### Objective

In this notebook, we test the quality of the generated conversation

In [1]:
from chatbot import JournalistBot, AuthorBot
from embedding_engine import Embedder
from topic_classifier import TopicClassifier
import utilities
from pdf2image import convert_from_path
import PyPDF2
import os

In [2]:
issue = 'ABB Review_02_2023_layout complete_EN_72-300dpi.pdf'
articles = utilities.extract_articles(issue)
relevant_topics = ['Sustainability initiatives']
article = articles[-4]

In [3]:
focal_points = {
        
    'Tech and product insights': {
        'description': 'Spotlight on new tech and product',
        'target audience': 'R&D engineers',
        'prompt': f"""
        - Seek detailed information about the technology and product advancements. 
        - Explore the underlying tech innovations and their advantages.
        - Discuss product features, benefits, and differentiators.
        """
    },
    
    'Market dynamics': {
        'description': 'Explore the market implications',
        'target audience': 'marketing professionals',
        'prompt': f"""
        - Seek detailed information about market implications and relevance.
        - Explore challenges and opportunities in the current market scenario.
        - Discuss marketable insights and strategies. 
        """
    },
    
    'Operational transformation': {
        'description': 'Insights on optimized processes and operations',
        'target audience': 'operational experts & managers',
        'prompt': f"""
        - Seek detailed information about changes in operational processes and efficiency gains. 
        - Explore how the transformations impact daily operations and long-term strategies.
        """
    },
    
    'Sustainability initiatives': {
        'description': "ABB's contributions to environmental sustainability",
        'target audience': 'sustainability officers',
        'prompt': f"""
        - Seek detailed information about ABB's sustainability strategies and solutions.
        - Explore the measurable impacts of the sustainability initiatives.
        """
    },
    
    'Customer experience': {
        'description': "Dive into the end-user benefits and experiences",
        'target audience': 'customers',
        'prompt': f"""
        - Explore how ABB’s solutions and products enhance user interactions and satisfaction.
        """
    },
    
    'Industry challenges and opportunities': {
        'description': "Peering into hurdles and growth areas",
        'target audience': 'business developers',
        'prompt': f"""
        - Discuss industry-wide pain points.
        - Explore ABB’s strategies to tackle them.
        - Explore the potential for growth
        """
    },
    
    'Strategic collaborations': {
        'description': "Highlighting strategic partnerships",
        'target audience': 'partnership managers',
        'prompt': f"""
        - Inquire about the nature and objectives of ABB's partnerships and strategic collaborations. 
        - Discuss the synergies achieved through such collaborations.
        """
    },
    
    'Strategy innovation': {
        'description': "Unpacking ABB's approaches to business strategies",
        'target audience': 'executives',
        'prompt': f"""
        - Seek detailed information about the innovative strategies adopted by ABB. 
        - Discuss the anticipated impact of these strategic innovations.
        """
    },
    
    'General overview': {
        'description': "A holistic breakdown of the article's key themes",
        'target audience': 'general public',
        'prompt': f"""
        - Summarize the main themes and highlights of the article.
        - Probe into any general insights or takeaways from the content.
        """
    }
}

In [4]:
# Create embeddings
embedding = Embedder()
documents = embedding.load_n_process_document(issue="./papers/"+issue,
                                             page={
                                                 'start': article['start_page'],
                                                 'length': article['length']
                                             }, chunk_size=1000, debug=True)
vectorstore = embedding.create_vectorstore(store_path="./vectorstore/"+article['title'])

# Create summary
article_summary = embedding.create_summary(summary_method='map_reduce')
print(f"Article summary: {article_summary}")

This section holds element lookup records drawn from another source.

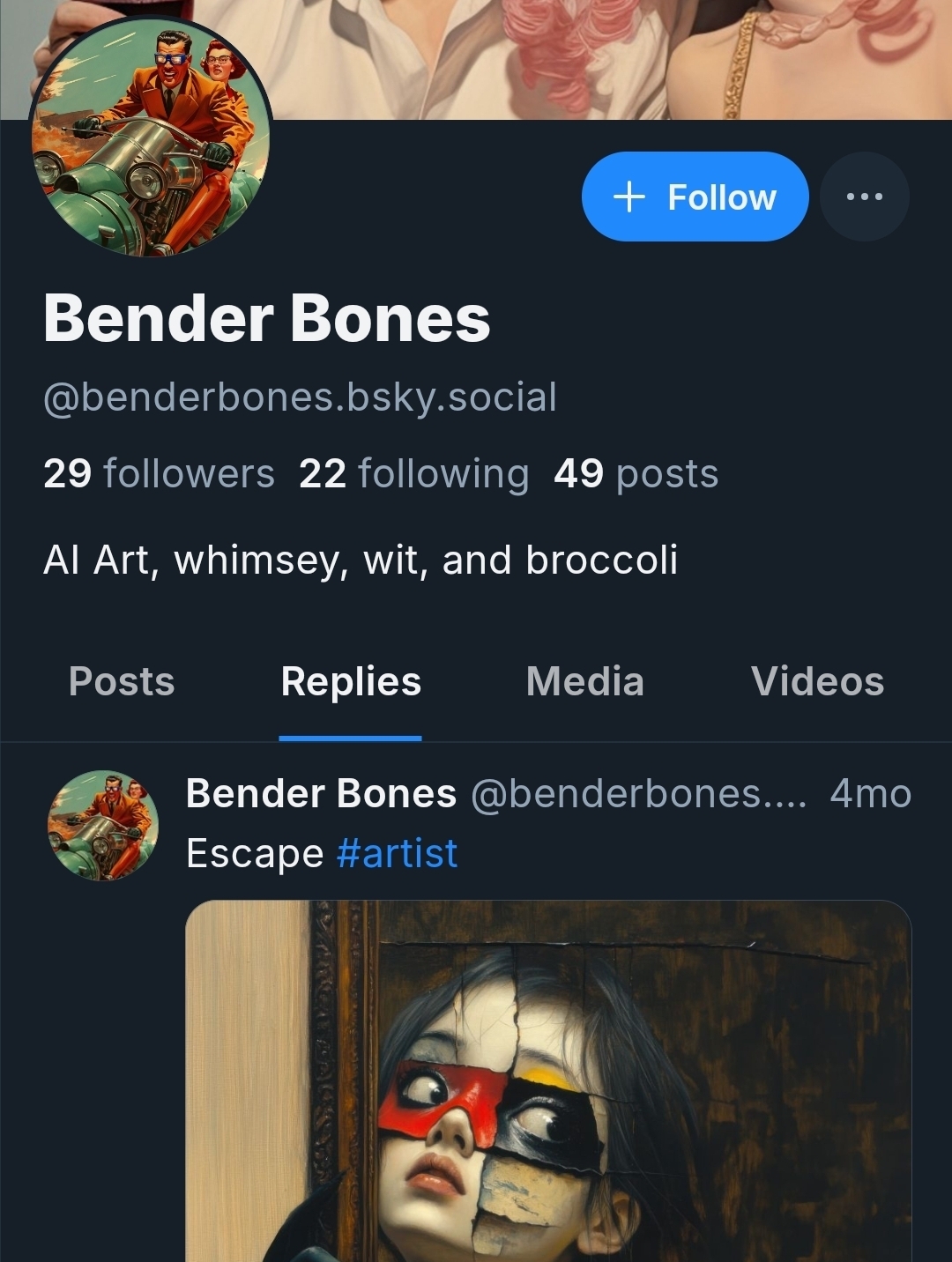Click the 49 posts count
This screenshot has height=1262, width=952.
point(636,473)
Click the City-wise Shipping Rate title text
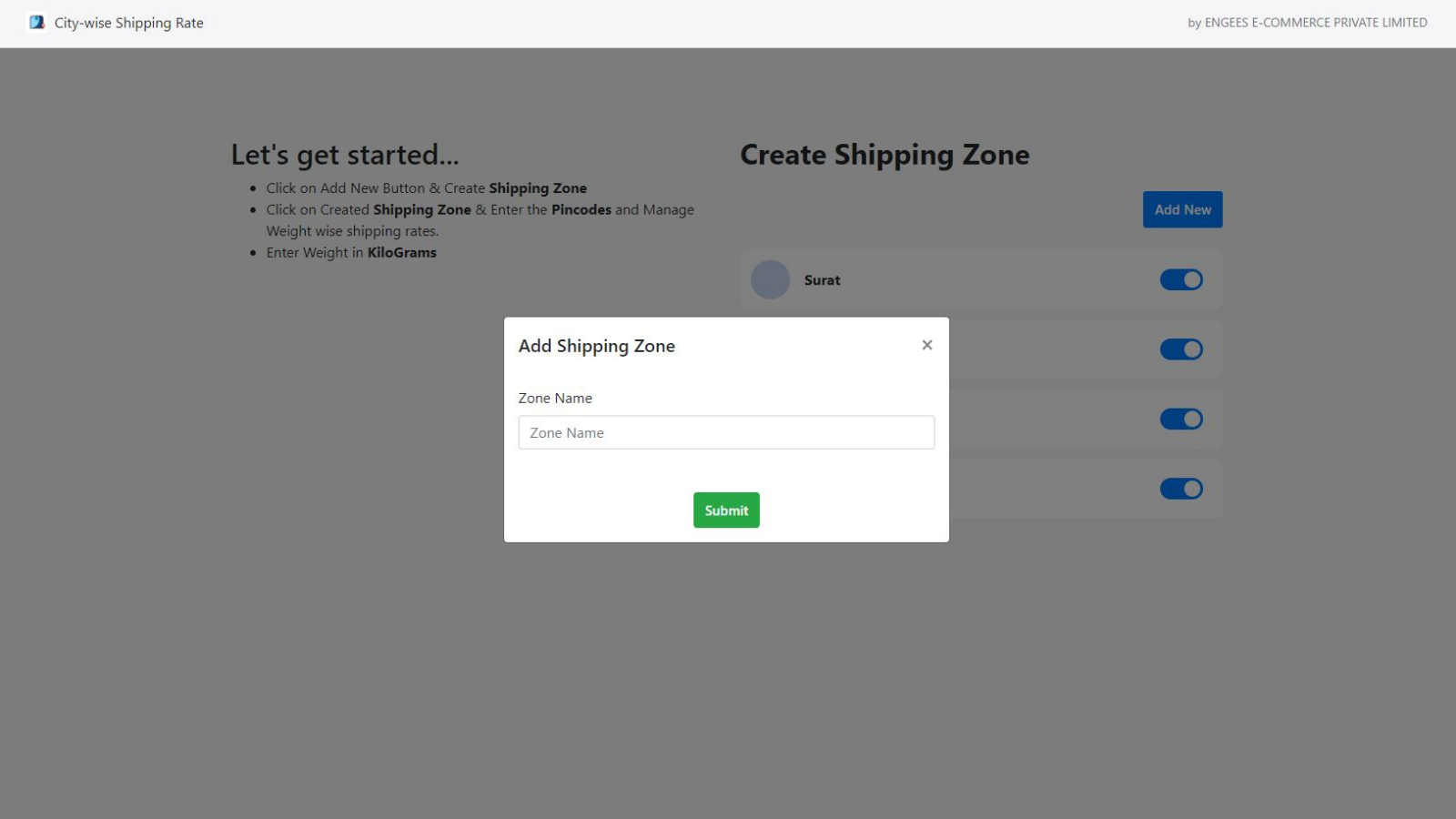The image size is (1456, 819). (128, 22)
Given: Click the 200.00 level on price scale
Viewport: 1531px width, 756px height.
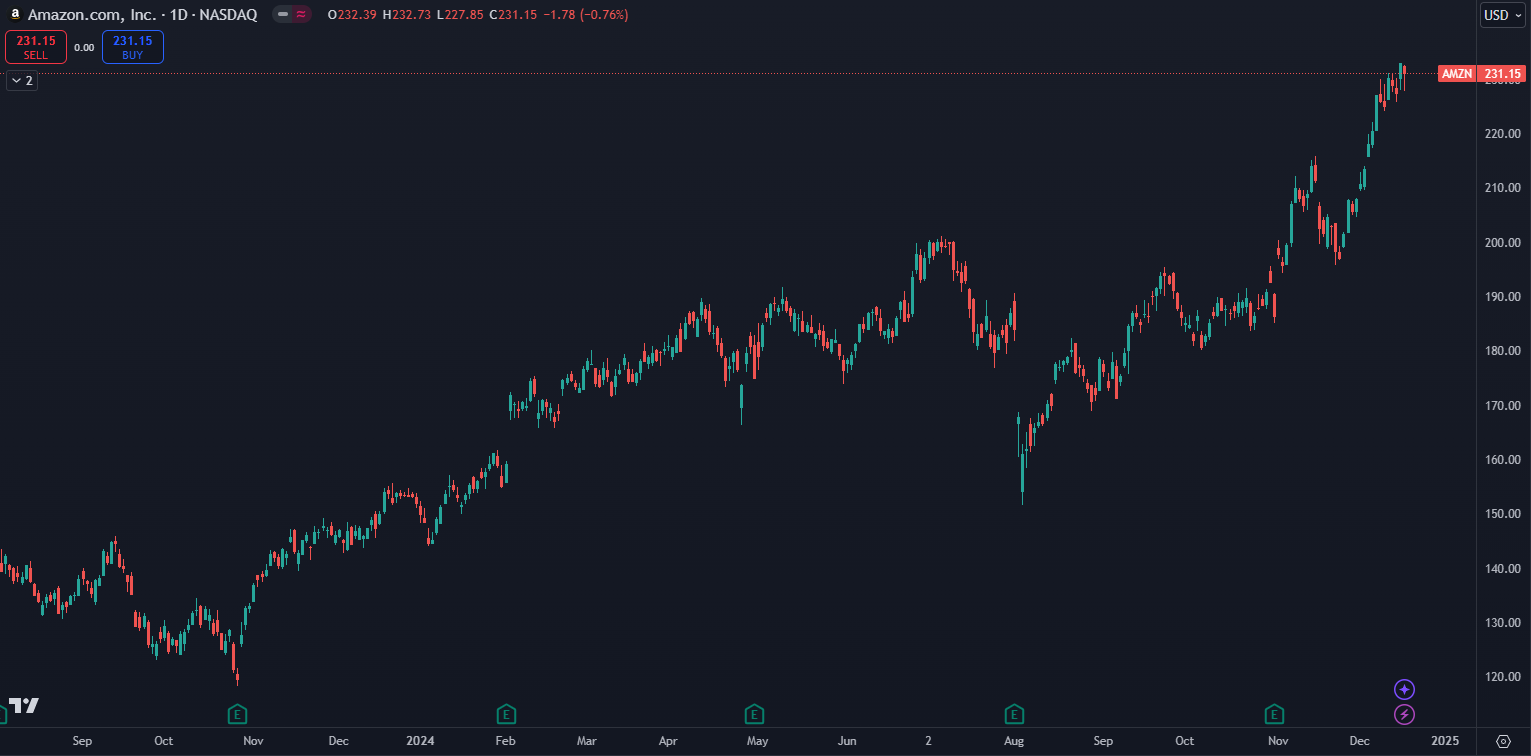Looking at the screenshot, I should (1504, 242).
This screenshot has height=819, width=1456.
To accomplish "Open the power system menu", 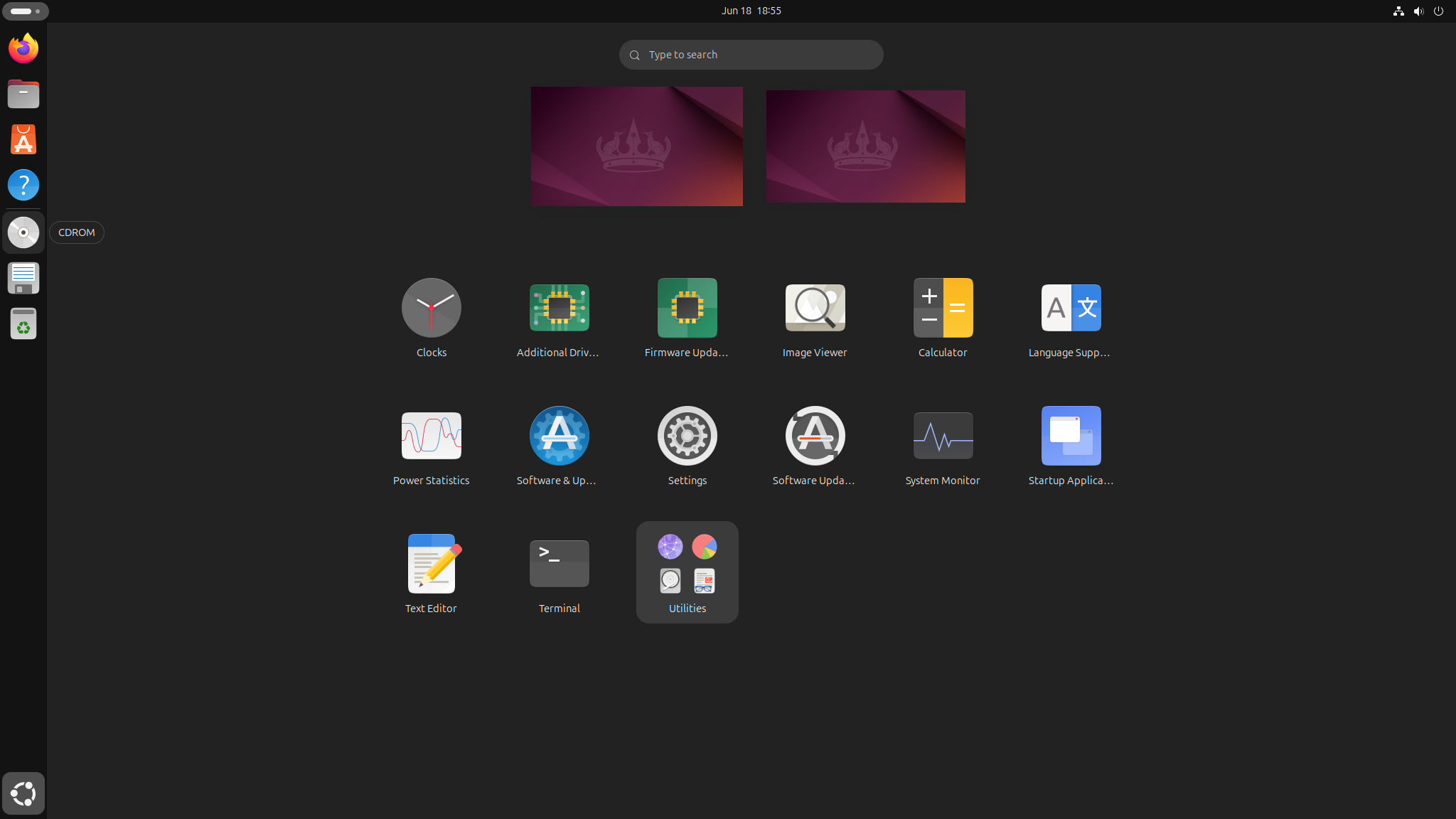I will 1438,11.
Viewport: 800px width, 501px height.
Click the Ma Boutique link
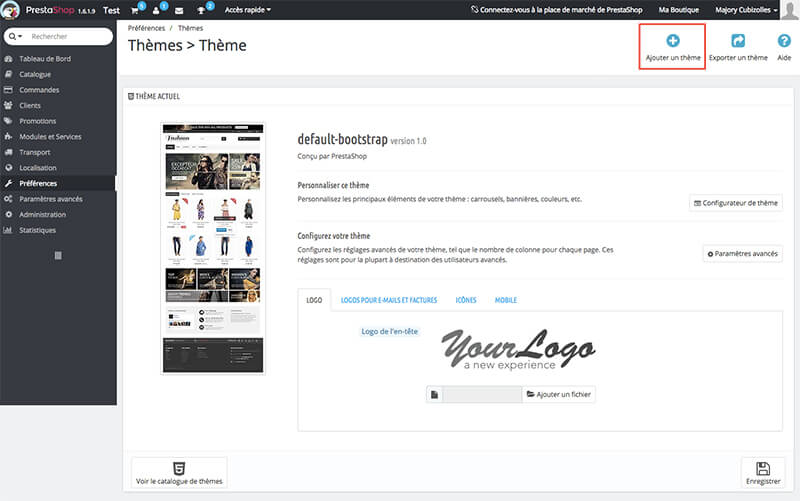[679, 10]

Embeddings found! Loaded the computed ones
Article summary: The article discusses a study by ABB that compares the carbon footprint of a Volkswagen Golf GTD (ICE) and a Volkswagen ID.4 (BEV) over their lifetime, taking into account emissions from fuel, exhaust, and BEV battery manufacture. The study estimates future scenarios based on increasing battery energy density and linearly calculated power grid CO₂ emissions in the EU, USA, and China during the BEV use phase. The primary contribution to emissions in both ICE and BEV vehicles occurs during the use phase, but BEVs are more efficient than ICE vehicles in the EU, Norway, China, and the UK. The reduction of emissions in battery electric vehicles (BEVs) is mainly due to the decline in power grid emissions, resulting from grid decarbonization. The article also discusses the impact of manufacturing country, commodity prices, and electricity carbon intensity on greenhouse gas emissions and costs in the context of electric vehicle produc

In [5]:
# Create two chatbots
journalist = JournalistBot('Azure')
author = AuthorBot('Azure', vectorstore)

# Specify instruction for journalist bot
prompt = [focal_points[topic]['prompt'] for topic in relevant_topics]
audience = [focal_points[topic]['target audience'] for topic in relevant_topics]
journalist.instruct(theme=relevant_topics, summary=article_summary,
                    focal_points=prompt, audience=audience)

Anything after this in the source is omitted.